§ Work request: Keep the wording of every entry intact in your copy, and omit the pictures.

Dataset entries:
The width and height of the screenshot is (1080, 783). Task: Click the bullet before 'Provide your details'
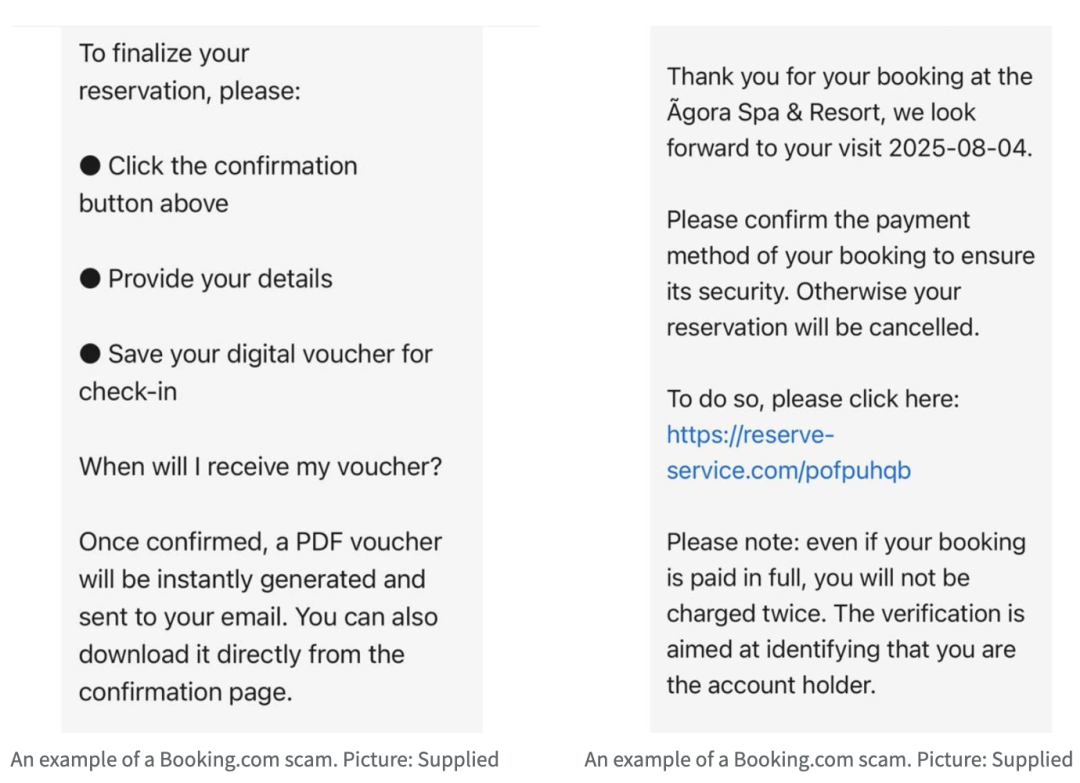(x=90, y=279)
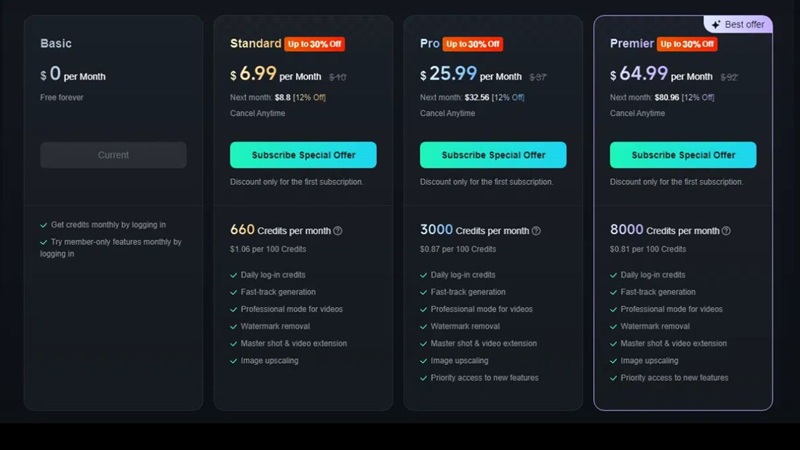This screenshot has height=450, width=800.
Task: Subscribe to the Premier plan special offer
Action: pyautogui.click(x=683, y=155)
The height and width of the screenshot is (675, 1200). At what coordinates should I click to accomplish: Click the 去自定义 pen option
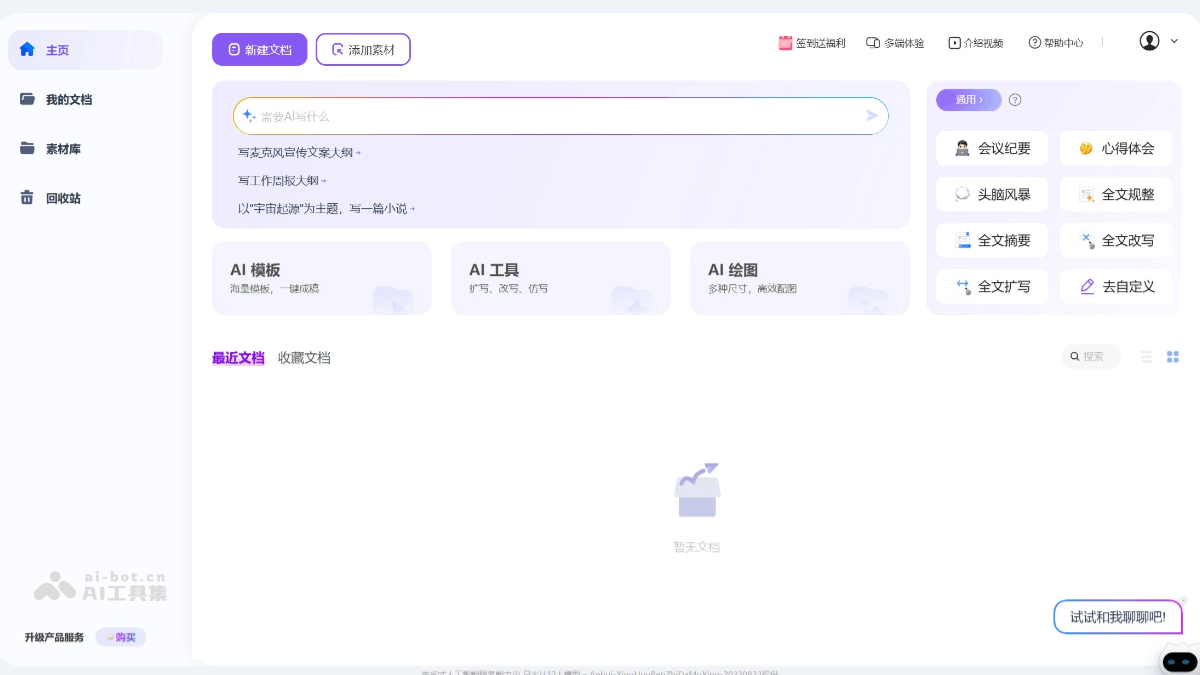tap(1115, 286)
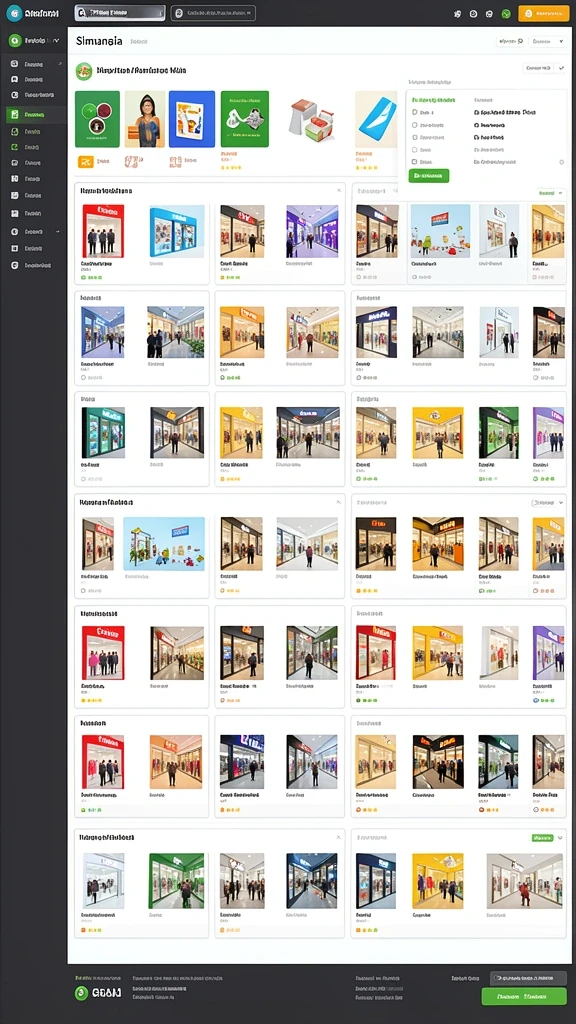576x1024 pixels.
Task: Click the teal logo icon in the top-left header
Action: 14,13
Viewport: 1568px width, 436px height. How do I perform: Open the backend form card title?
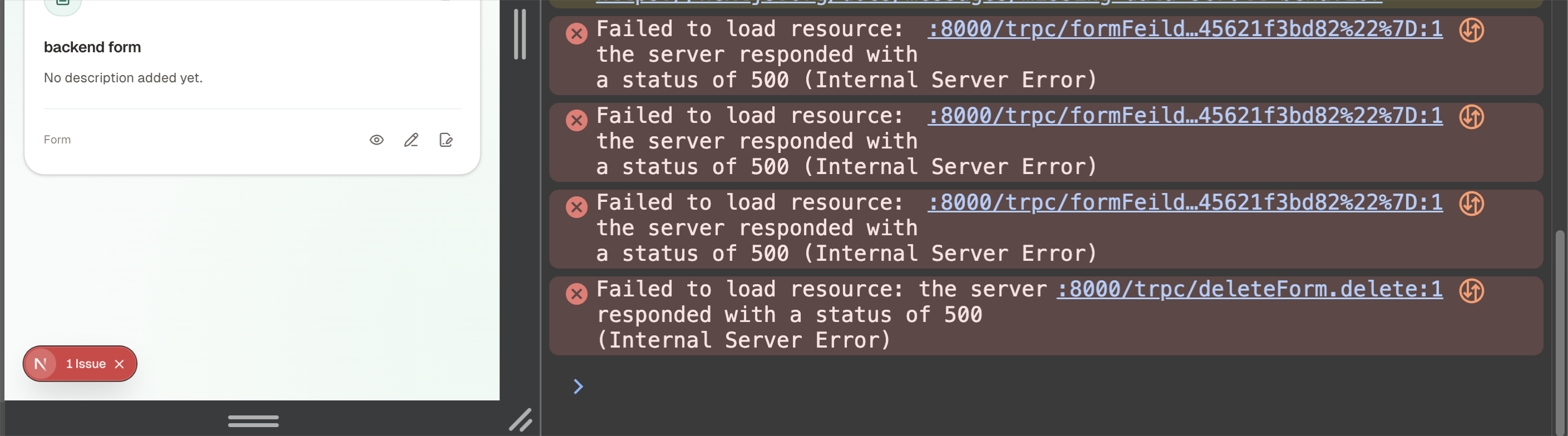tap(92, 47)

§ Solution to this exercise:
The width and height of the screenshot is (1080, 783). Task: Click the bullet before 'Provide your details'
(x=90, y=279)
This screenshot has height=450, width=800.
Task: Subscribe to the Premier plan special offer
Action: pyautogui.click(x=683, y=155)
The height and width of the screenshot is (675, 1200). At what coordinates should I click to accomplish: Click the 去自定义 pen option
tap(1115, 286)
576x1024 pixels.
Task: Click the teal logo icon in the top-left header
Action: 14,13
Viewport: 1568px width, 436px height. How do I perform: Open the backend form card title?
tap(92, 47)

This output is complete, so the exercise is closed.